The task: All lines from the one holding "Task: Click the Word icon beside Project team" through the last line of the entries below must be transcribed exactly, and no others. Pictures do not go in.

Input data:
..........

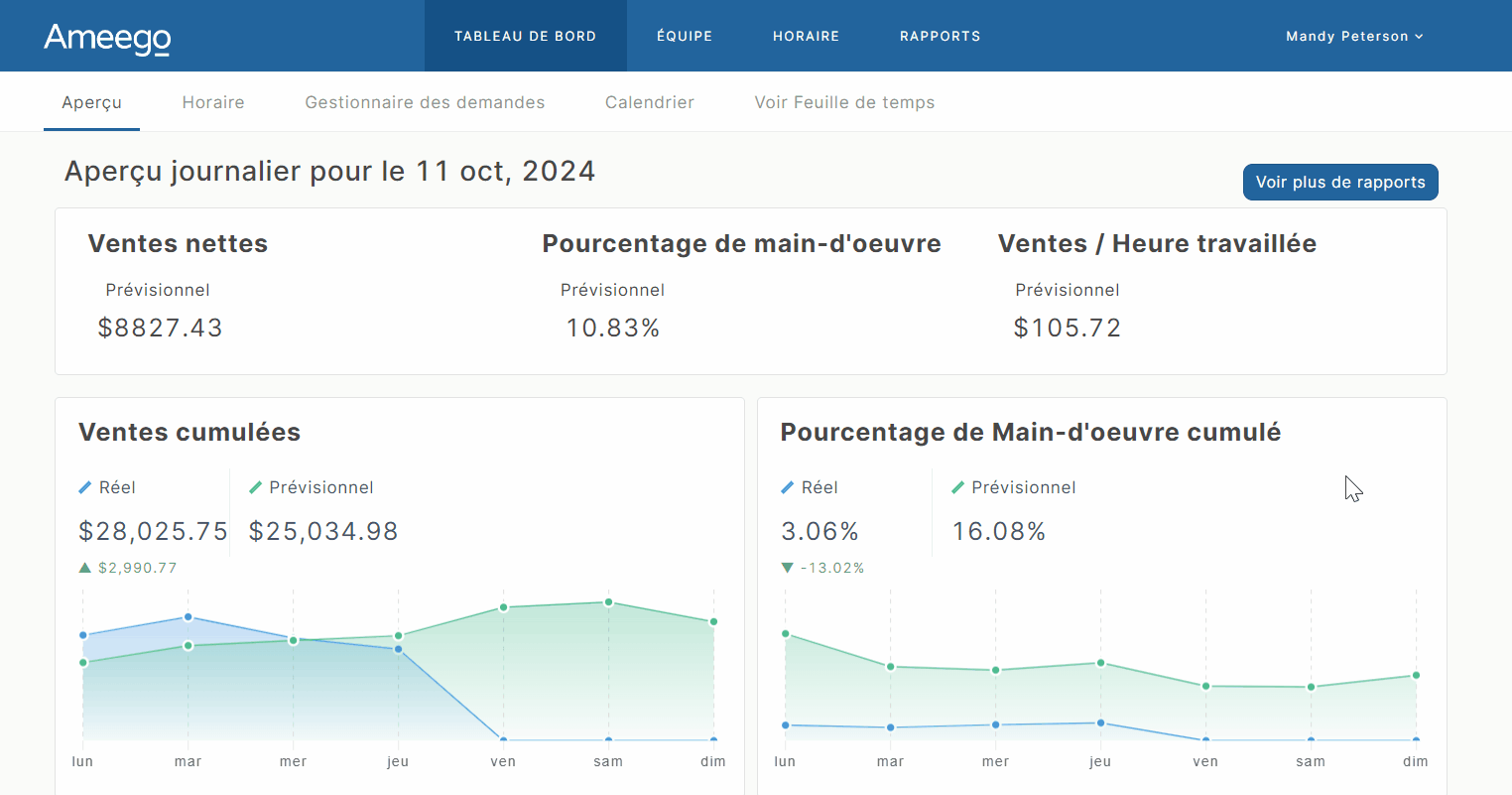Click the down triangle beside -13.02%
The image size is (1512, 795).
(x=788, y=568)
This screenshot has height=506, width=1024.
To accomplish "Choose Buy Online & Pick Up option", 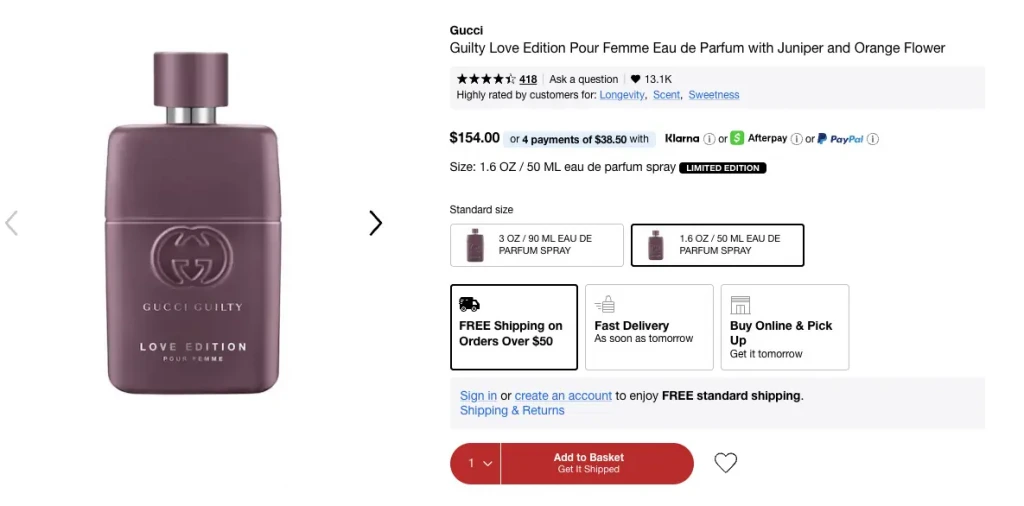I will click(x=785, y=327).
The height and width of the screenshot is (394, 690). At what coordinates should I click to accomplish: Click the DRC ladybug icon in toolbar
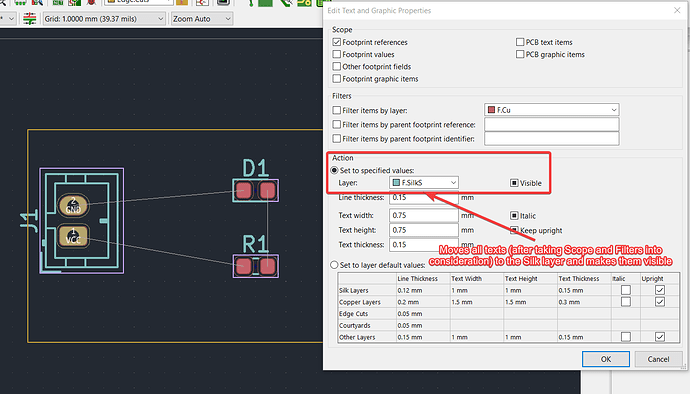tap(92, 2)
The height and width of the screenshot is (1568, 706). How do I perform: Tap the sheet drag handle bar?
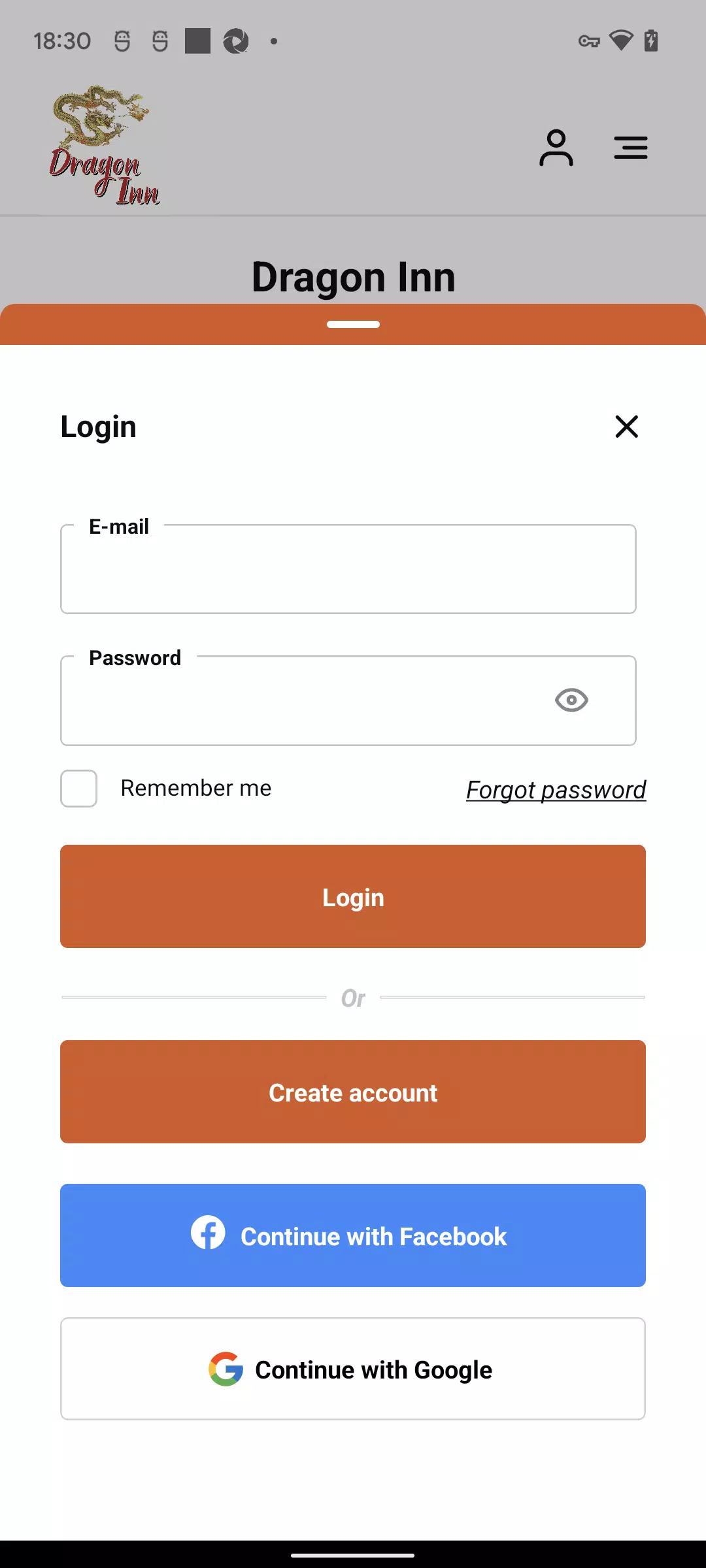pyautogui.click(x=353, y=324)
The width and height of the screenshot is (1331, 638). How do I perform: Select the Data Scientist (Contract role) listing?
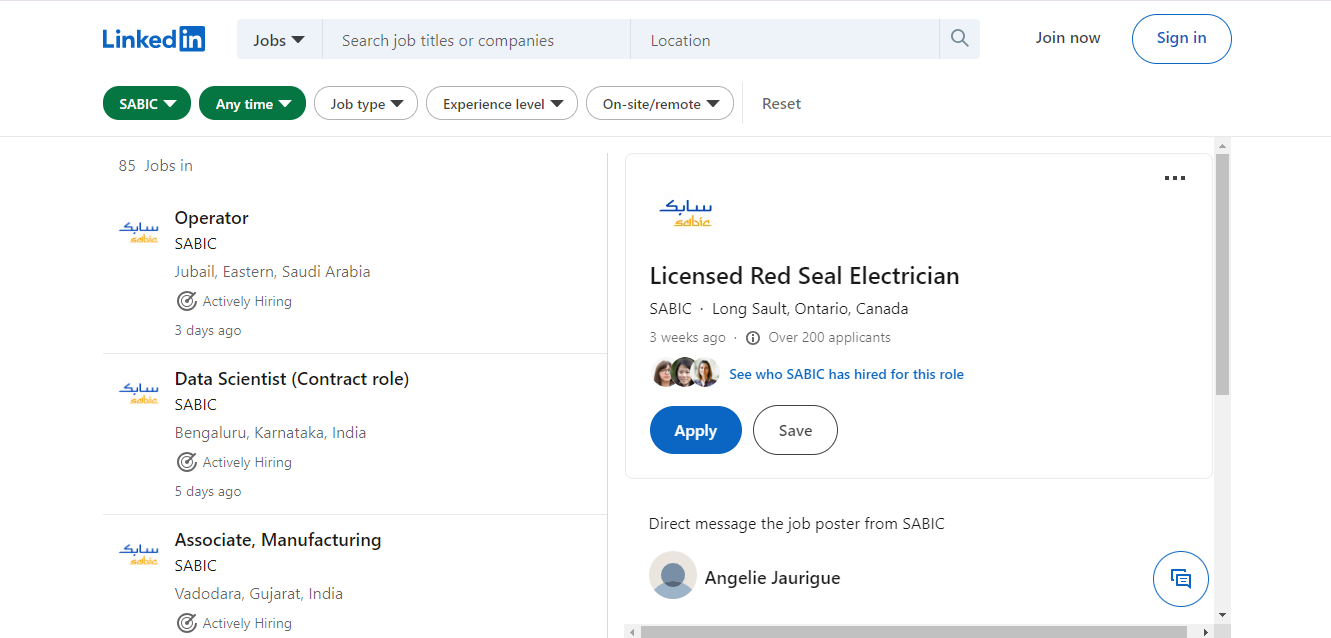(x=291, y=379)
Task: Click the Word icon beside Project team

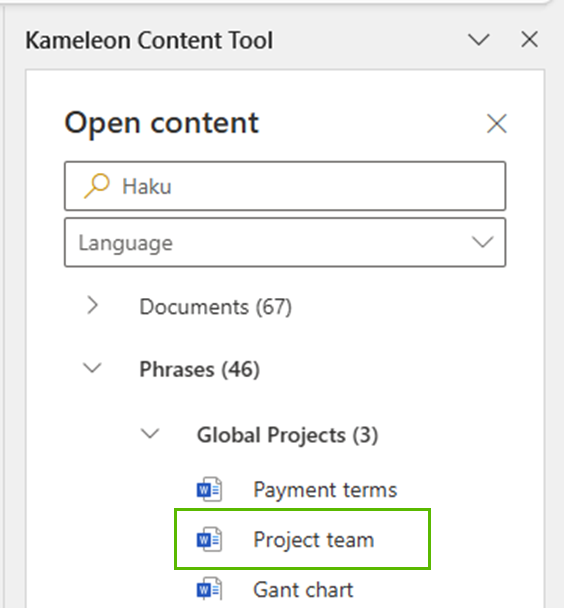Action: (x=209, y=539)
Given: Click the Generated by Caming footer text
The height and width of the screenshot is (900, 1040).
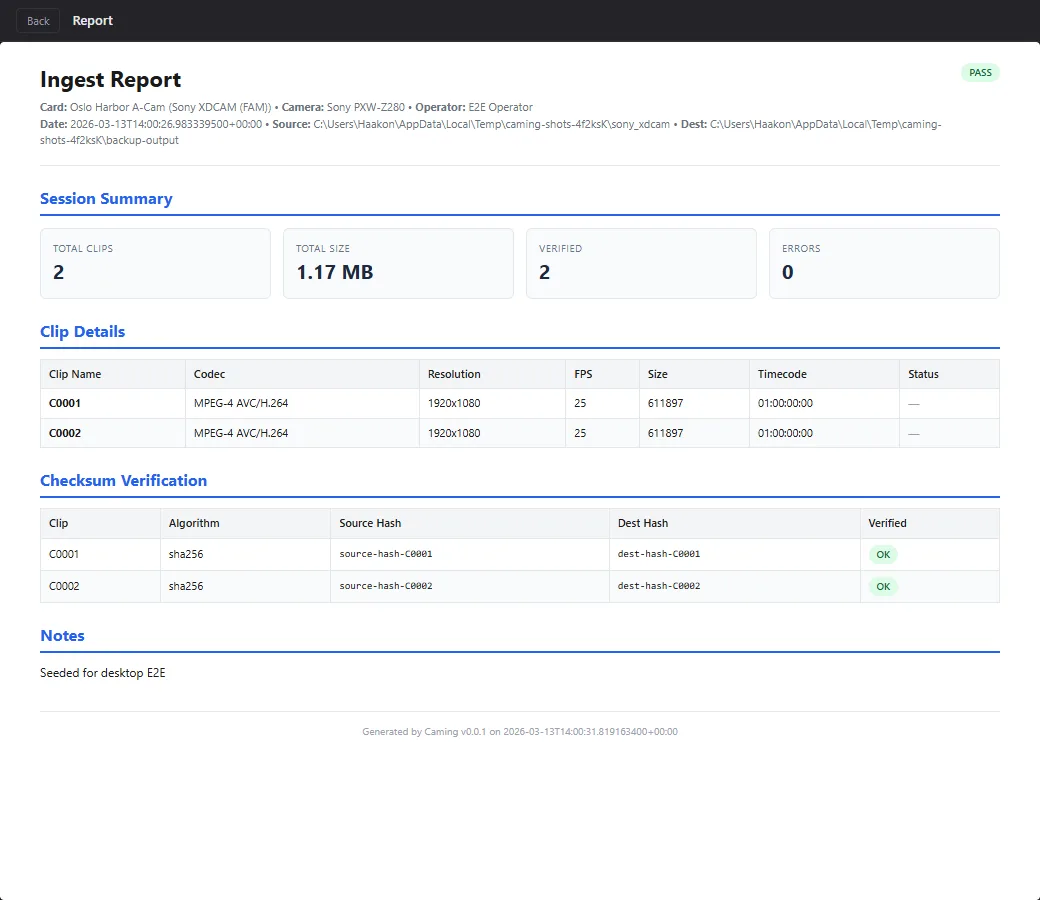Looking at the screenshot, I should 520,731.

..........

Your response:
Task: Click the Word icon beside Project team

Action: (x=209, y=539)
Given: Click the Generated by Caming footer text
The height and width of the screenshot is (900, 1040).
Looking at the screenshot, I should 520,731.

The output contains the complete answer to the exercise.